-- BEGIN --

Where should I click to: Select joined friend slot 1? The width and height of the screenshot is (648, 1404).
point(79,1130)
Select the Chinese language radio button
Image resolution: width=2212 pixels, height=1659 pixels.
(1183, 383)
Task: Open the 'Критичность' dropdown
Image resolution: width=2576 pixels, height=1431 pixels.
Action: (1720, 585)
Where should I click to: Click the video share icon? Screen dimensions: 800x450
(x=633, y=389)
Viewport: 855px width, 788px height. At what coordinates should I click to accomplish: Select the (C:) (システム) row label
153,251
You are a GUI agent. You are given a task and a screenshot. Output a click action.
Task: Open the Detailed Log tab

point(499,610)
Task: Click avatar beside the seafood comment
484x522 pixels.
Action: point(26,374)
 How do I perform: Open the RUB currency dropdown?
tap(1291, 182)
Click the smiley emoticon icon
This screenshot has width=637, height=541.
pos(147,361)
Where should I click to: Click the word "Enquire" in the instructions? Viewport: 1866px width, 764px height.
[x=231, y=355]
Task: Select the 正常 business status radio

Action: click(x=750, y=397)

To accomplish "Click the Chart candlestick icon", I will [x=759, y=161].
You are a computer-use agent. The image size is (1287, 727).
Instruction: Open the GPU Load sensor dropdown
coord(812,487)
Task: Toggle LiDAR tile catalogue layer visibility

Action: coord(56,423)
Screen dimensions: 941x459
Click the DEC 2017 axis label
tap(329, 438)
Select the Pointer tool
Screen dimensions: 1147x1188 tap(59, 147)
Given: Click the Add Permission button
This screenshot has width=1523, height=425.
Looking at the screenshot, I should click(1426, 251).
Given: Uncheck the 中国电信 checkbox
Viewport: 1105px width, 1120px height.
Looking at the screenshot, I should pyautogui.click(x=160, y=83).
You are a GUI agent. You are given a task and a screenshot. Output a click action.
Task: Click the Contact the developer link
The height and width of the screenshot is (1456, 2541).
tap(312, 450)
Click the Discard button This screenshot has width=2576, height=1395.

-- END --

Copy the records word for word, from their first line through the line containing "(1183, 383)".

Where should I click to: Select joined friend slot 1? The width and height of the screenshot is (648, 1404).
point(79,1130)
Select the Chinese language radio button
Image resolution: width=2212 pixels, height=1659 pixels.
(1183, 383)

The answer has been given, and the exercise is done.